## 作業の指示
下にある台本化ツールについての文章を、一文字も変えずに全部そのまま返してください。

## 本文の抜粋
*****
ボイスが再生されるストーリーパートやキャラクター同士の掛け合い機能があるゲームタイトルでは、ボイス収録時に声優さんに読んでいただくための台本を用意することが多いのではないでしょうか。

今回は、弊社で開発し運用タイトルでも実際に使われているストーリーのシナリオから台本を自動で出力してくれる台本化ツールについて紹介できればと思います。

背景

2020 年 2 月にリリースした『この素晴らしい世界に祝福を!ファンタスティックデイズ』(略称:『このファン』)という弊社の運用タイトルには、フルボイスのストーリーパートがあり、ストーリー毎に台本を作成しております。

台本化ツールを導入する以前は具体的にどのように台本を作っていたかといいますと、 シナリオライターさんが書かれた Google Spread Sheet のシナリオ原本の内容を台本のレイアウトが組まれた Excel シートに1つ1つ手動でコピーしていくということをしておりました。 手作業で行っていたため、作成時間が多くかかる上にミスが起きやすい状態でした。
*****
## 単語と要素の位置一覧
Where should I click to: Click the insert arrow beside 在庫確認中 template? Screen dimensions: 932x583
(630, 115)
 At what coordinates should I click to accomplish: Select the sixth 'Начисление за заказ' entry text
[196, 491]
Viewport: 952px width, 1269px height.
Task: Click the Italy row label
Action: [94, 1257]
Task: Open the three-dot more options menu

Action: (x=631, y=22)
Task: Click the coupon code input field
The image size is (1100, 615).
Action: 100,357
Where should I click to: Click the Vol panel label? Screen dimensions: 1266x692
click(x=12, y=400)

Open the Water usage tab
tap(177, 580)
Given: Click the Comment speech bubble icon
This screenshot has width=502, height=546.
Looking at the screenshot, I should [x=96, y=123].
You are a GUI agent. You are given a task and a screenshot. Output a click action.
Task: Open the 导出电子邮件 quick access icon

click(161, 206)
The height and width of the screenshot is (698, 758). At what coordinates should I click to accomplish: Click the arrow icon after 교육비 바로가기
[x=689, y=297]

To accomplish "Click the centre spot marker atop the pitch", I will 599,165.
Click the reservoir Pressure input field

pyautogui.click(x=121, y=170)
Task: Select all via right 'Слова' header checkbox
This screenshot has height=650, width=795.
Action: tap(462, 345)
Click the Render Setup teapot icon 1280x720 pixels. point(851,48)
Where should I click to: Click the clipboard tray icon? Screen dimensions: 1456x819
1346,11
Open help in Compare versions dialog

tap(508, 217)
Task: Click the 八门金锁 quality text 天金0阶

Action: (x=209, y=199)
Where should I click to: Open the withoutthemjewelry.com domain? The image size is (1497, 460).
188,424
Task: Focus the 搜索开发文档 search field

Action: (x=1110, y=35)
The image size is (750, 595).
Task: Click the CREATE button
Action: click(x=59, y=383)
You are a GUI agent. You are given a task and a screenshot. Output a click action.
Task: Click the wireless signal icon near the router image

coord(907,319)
*****
## 作業の回答
ボイスが再生されるストーリーパートやキャラクター同士の掛け合い機能があるゲームタイトルでは、ボイス収録時に声優さんに読んでいただくための台本を用意することが多いのではないでしょうか。

今回は、弊社で開発し運用タイトルでも実際に使われているストーリーのシナリオから台本を自動で出力してくれる台本化ツールについて紹介できればと思います。

背景

2020 年 2 月にリリースした『この素晴らしい世界に祝福を!ファンタスティックデイズ』(略称:『このファン』)という弊社の運用タイトルには、フルボイスのストーリーパートがあり、ストーリー毎に台本を作成しております。

台本化ツールを導入する以前は具体的にどのように台本を作っていたかといいますと、 シナリオライターさんが書かれた Google Spread Sheet のシナリオ原本の内容を台本のレイアウトが組まれた Excel シートに1つ1つ手動でコピーしていくということをしておりました。 手作業で行っていたため、作成時間が多くかかる上にミスが起きやすい状態でした。